> _Problem details_
Exact copies of the lines from the start of the records through the line with "You are a computer-use agent." are what the answer must hold; pictures are not part of it.

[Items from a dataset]
((
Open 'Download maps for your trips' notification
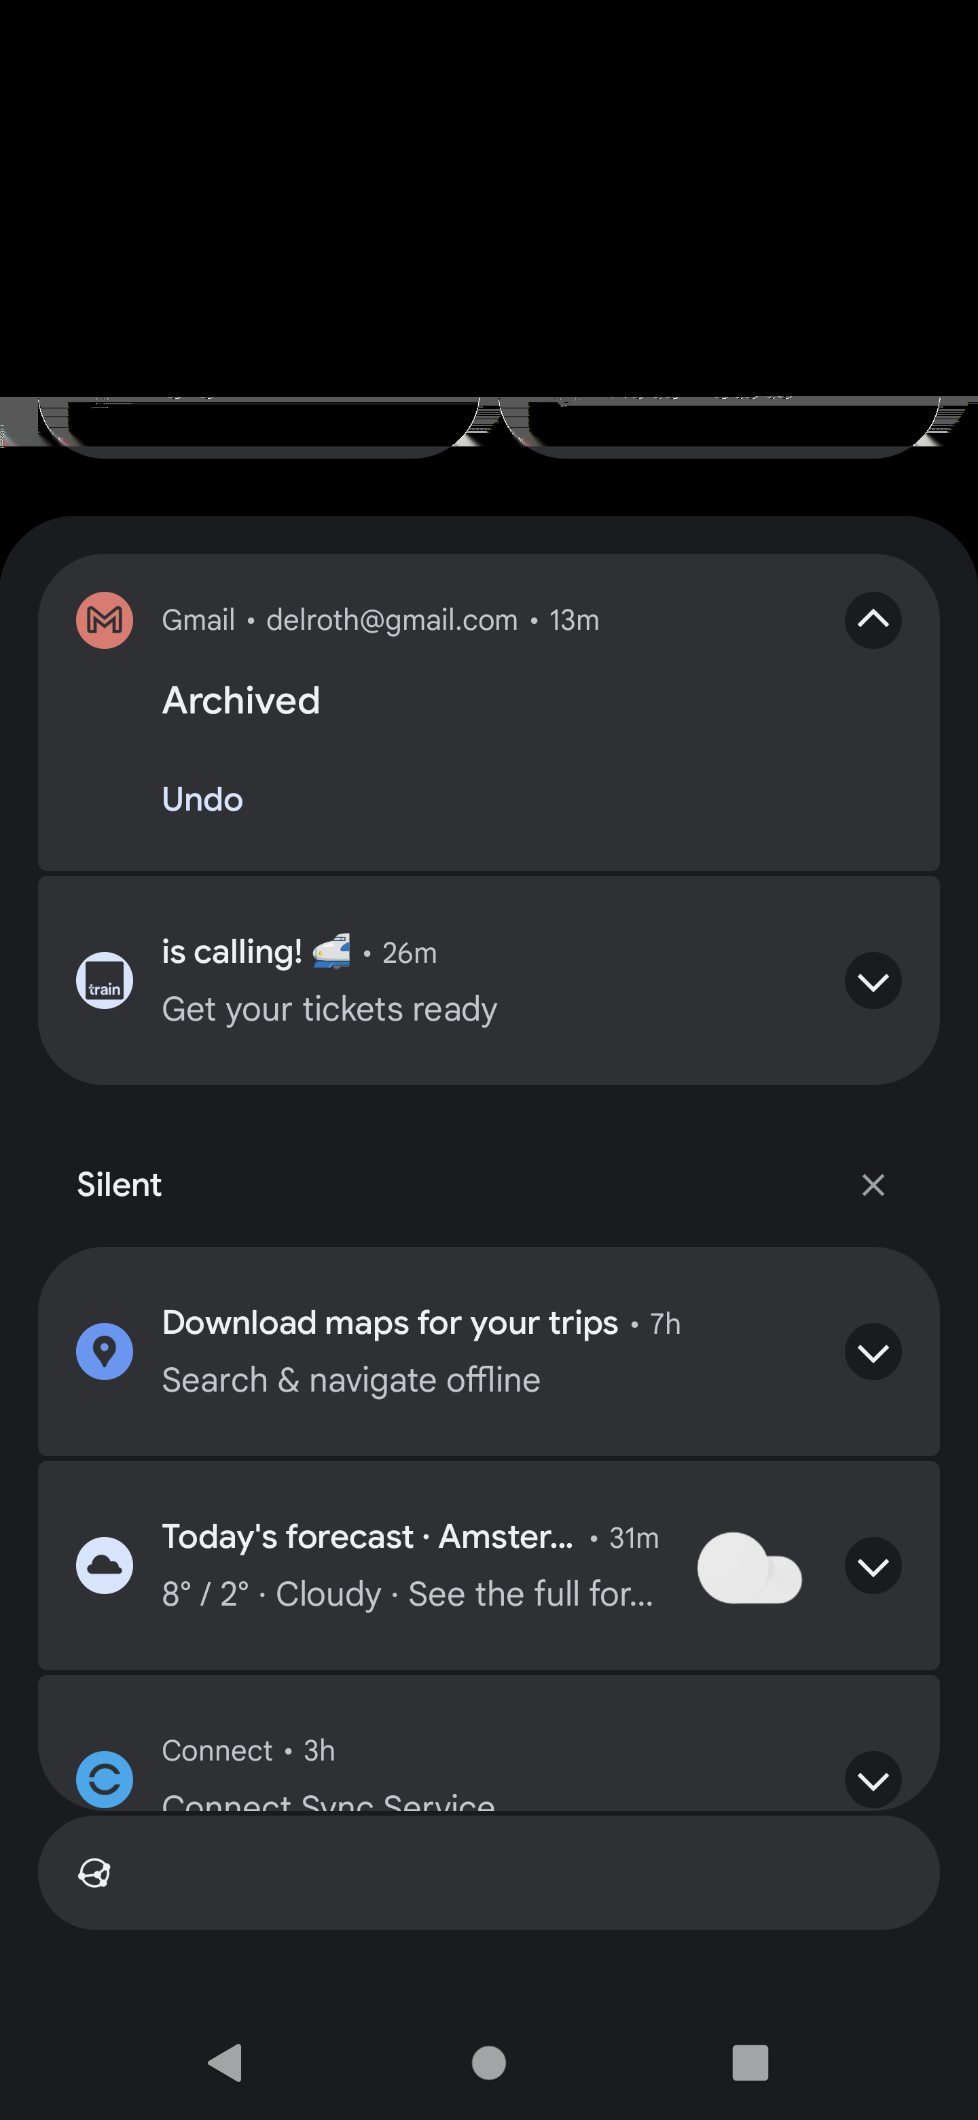click(390, 1323)
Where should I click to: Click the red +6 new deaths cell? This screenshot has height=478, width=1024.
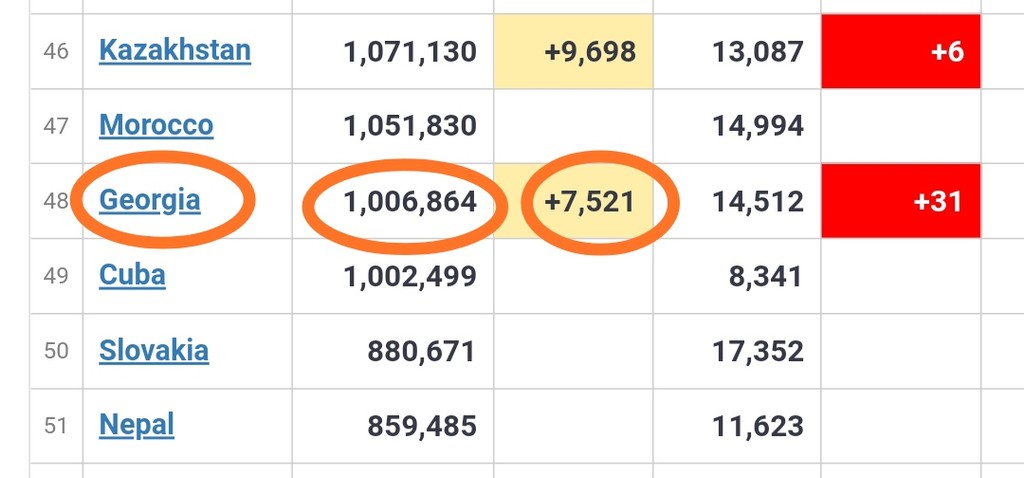[x=901, y=52]
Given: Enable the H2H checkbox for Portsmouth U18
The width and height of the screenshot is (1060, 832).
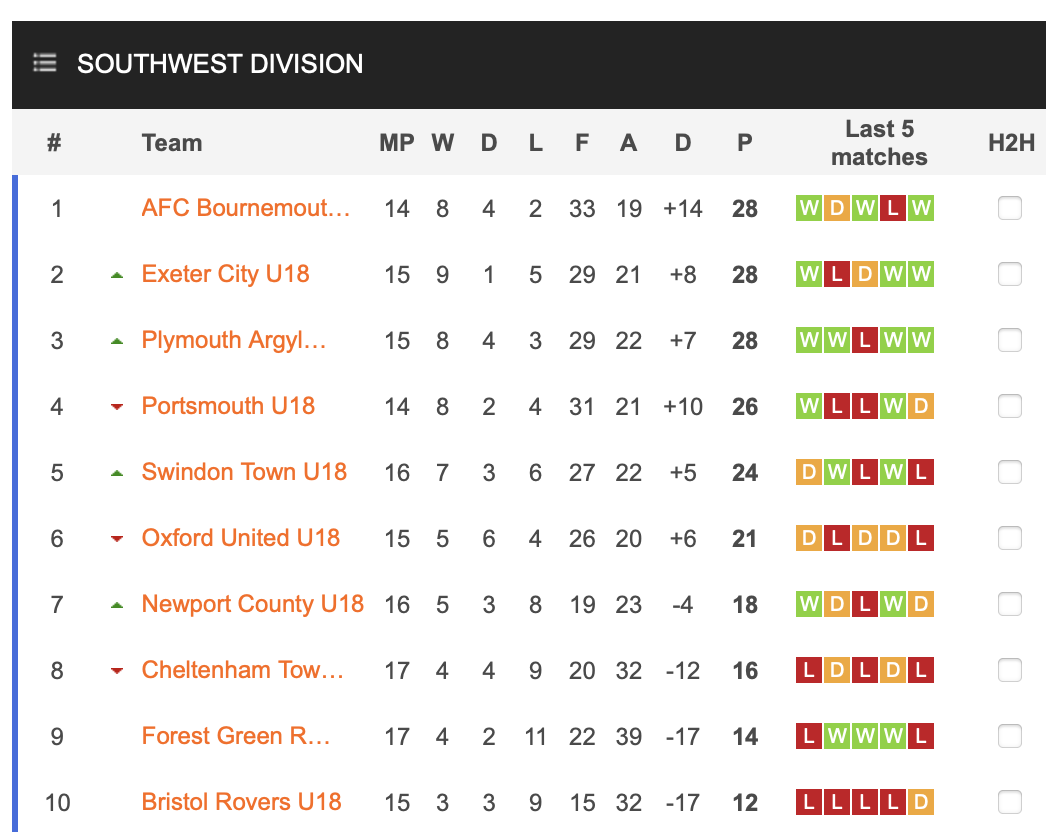Looking at the screenshot, I should pyautogui.click(x=1010, y=407).
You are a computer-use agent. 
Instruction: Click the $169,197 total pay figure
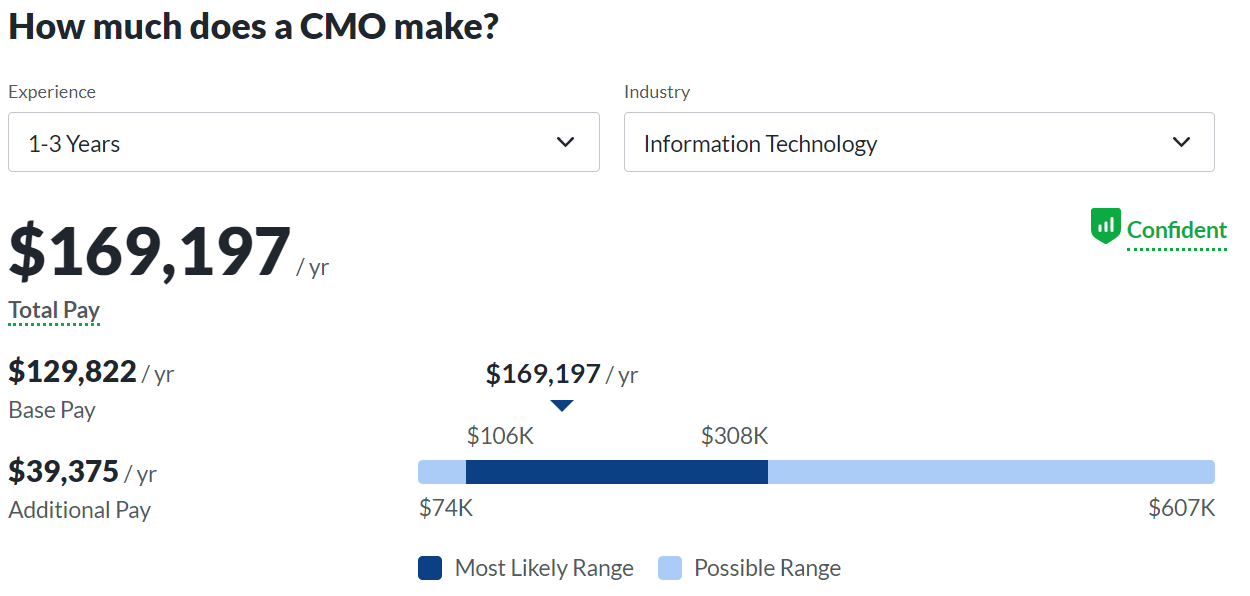[x=145, y=252]
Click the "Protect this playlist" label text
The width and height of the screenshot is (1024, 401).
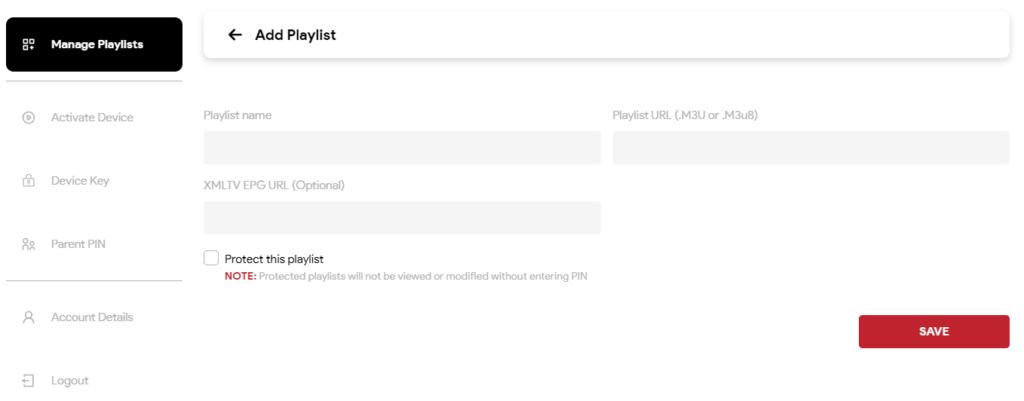coord(274,259)
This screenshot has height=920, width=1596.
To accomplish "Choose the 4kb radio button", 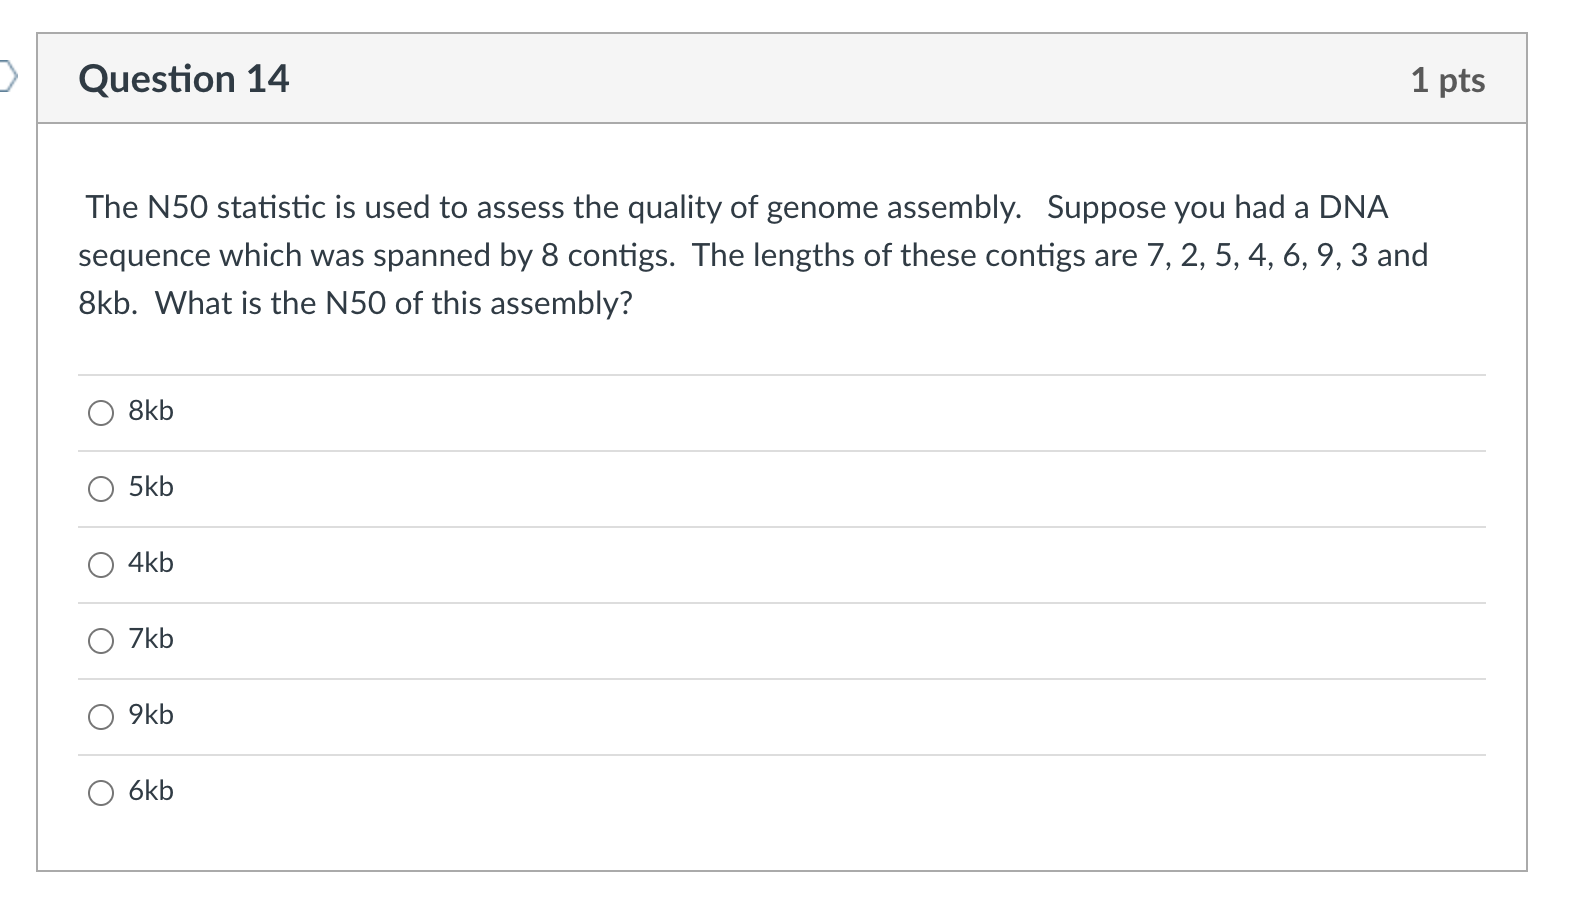I will pyautogui.click(x=101, y=564).
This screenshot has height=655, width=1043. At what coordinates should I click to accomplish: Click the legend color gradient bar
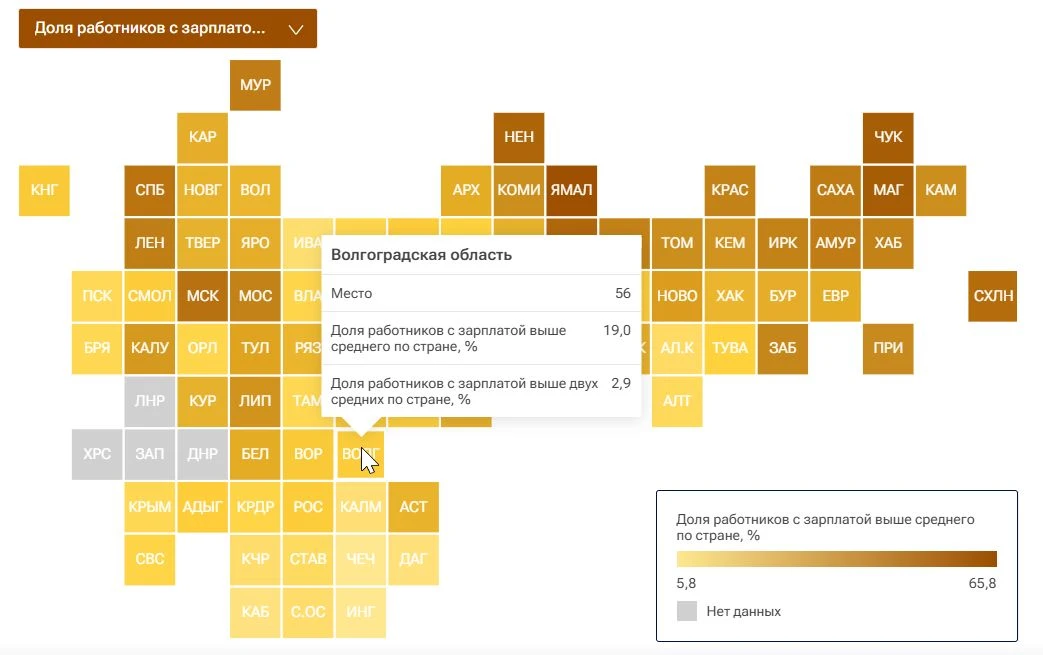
))
> _Reply_
Open 'Download maps for your trips' notification
click(390, 1323)
Where should I click to: Click the red +6 new deaths cell? This screenshot has height=478, width=1024.
[x=901, y=52]
Given: Enable the H2H checkbox for Portsmouth U18
The width and height of the screenshot is (1060, 832).
Looking at the screenshot, I should pyautogui.click(x=1010, y=407).
You are a computer-use agent. 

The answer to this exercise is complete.